Step1. Write configuration
^^^^^^^^^^^^^^^^^^^^^^^^^^

.. code-block:: python

   config_list = [{
       'quant_types': ['weight'],
       'quant_bits': {
           'weight': 8,
       }, # you can just use `int` here because all `quan_types` share same bits length, see config for `ReLu6` below.
       'op_types':['Conv2d', 'Linear']
   }, {
       'quant_types': ['output'],
       'quant_bits': 8,
       'quant_start_step': 7000,
       'op_types':['ReLU6']
   }]

The specification of configuration can be found `here <./Tutorial.rst#quantization-specific-keys>`__.
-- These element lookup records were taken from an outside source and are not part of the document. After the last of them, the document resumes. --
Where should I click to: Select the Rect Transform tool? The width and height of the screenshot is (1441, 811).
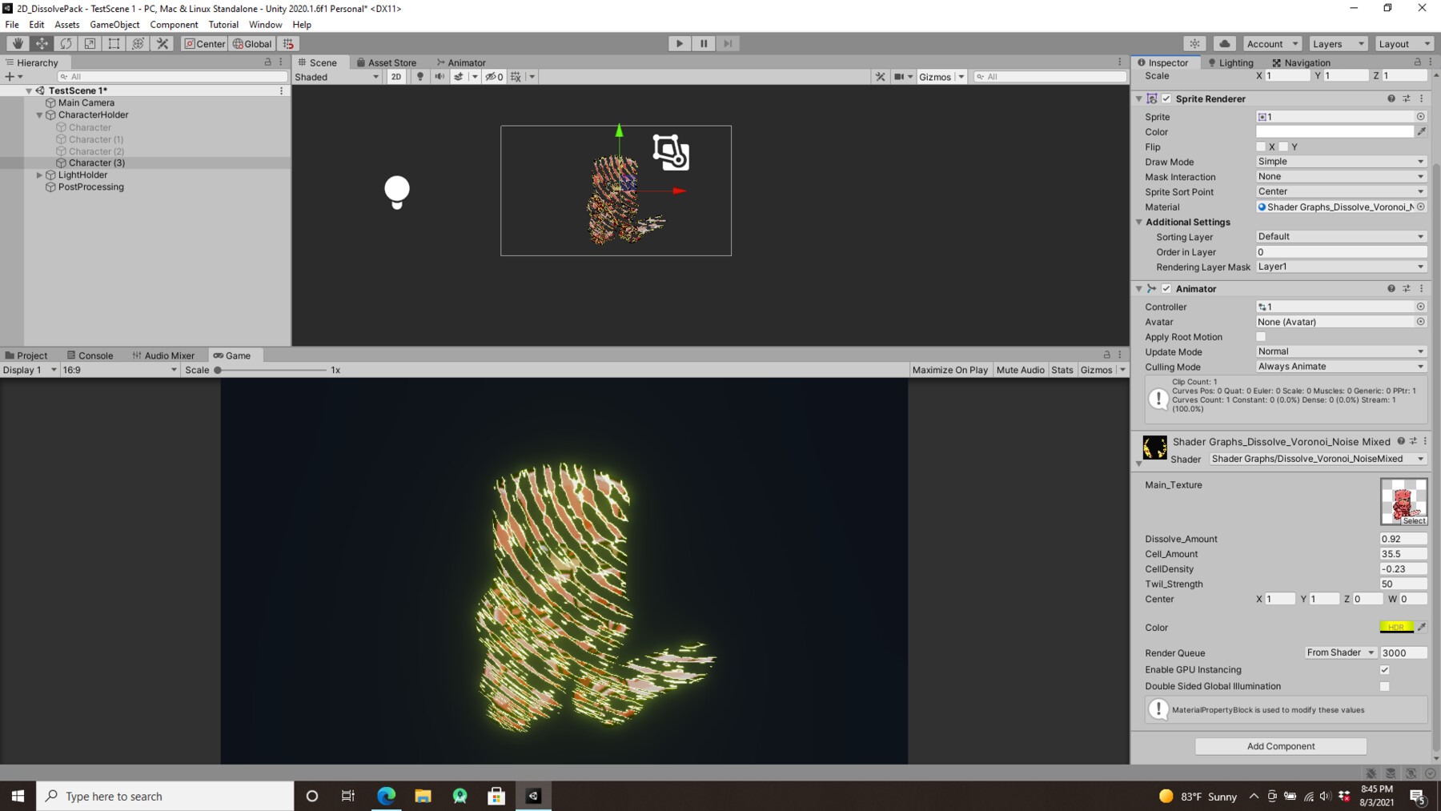coord(113,43)
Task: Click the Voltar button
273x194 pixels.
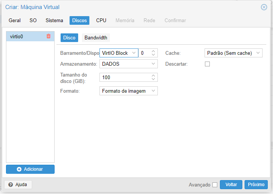Action: (x=231, y=185)
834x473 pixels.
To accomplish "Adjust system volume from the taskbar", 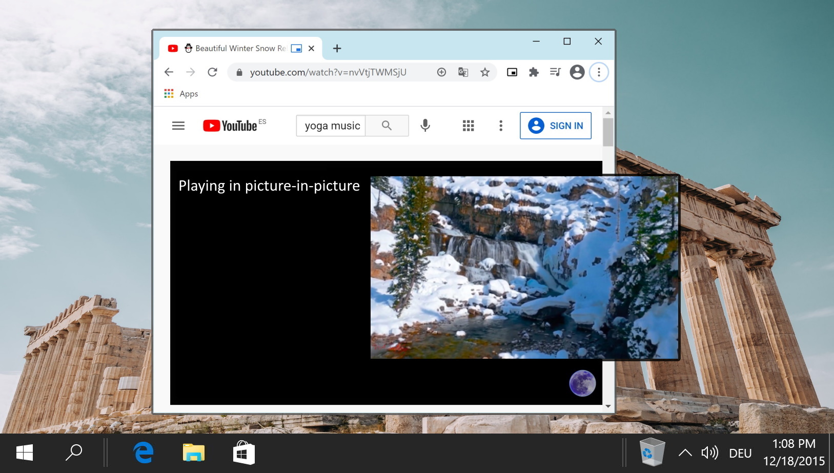I will click(710, 453).
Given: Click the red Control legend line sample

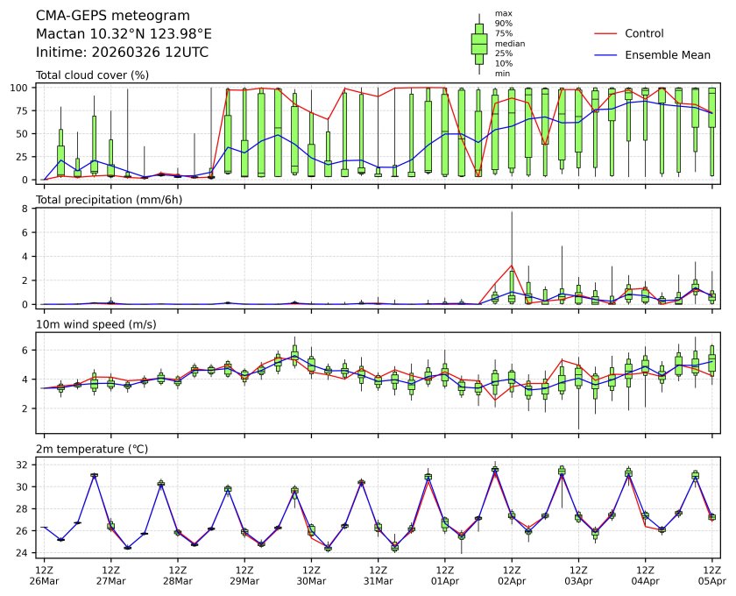Looking at the screenshot, I should pos(607,33).
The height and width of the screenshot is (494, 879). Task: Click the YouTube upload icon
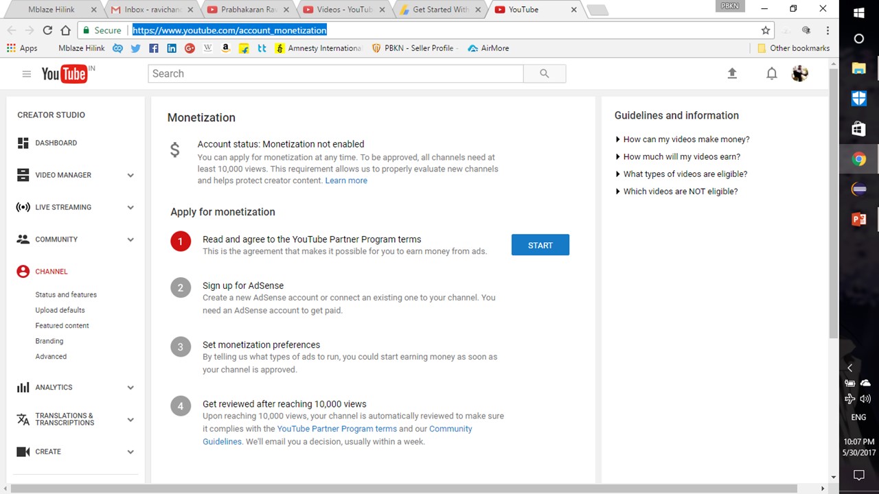click(732, 73)
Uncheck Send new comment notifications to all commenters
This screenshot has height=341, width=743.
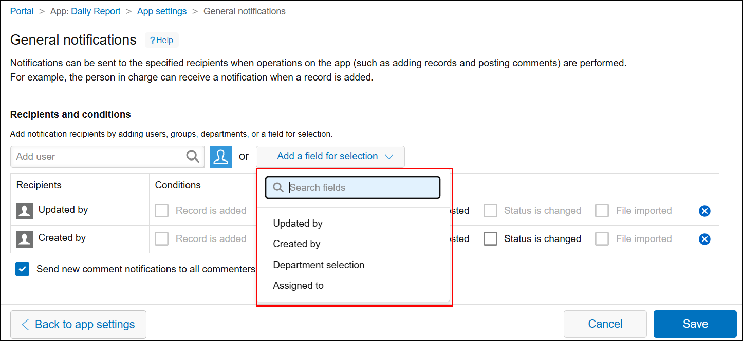coord(22,269)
Step2. Choose a quantizer and compress the model
^^^^^^^^^^^^^^^^^^^^^^^^^^^^^^^^^^^^^^^^^^^^^^^^

.. code-block:: python

   from nni.algorithms.compression.pytorch.quantization import QAT_Quantizer

   quantizer = QAT_Quantizer(model, config_list)
   quantizer.compress()


Step3. Export compression result
^^^^^^^^^^^^^^^^^^^^^^^^^^^^^^^^

You can export the quantized model directly by using ``torch.save`` api and the quantized model can be loaded by ``torch.load`` without any extra modification.

.. code-block:: python

   # Save quantized model which is generated by using NNI QAT algorithm
   torch.save(model.state_dict(), "quantized_model.pth")

Plese refer to :githublink:`mnist example <examples/model_compress/quantization/QAT_torch_quantizer.py>` for example code.

Congratulations! You've compressed your first model via NNI. To go a bit more in depth about model compression in NNI, check out the `Tutorial <./Tutorial.rst>`__.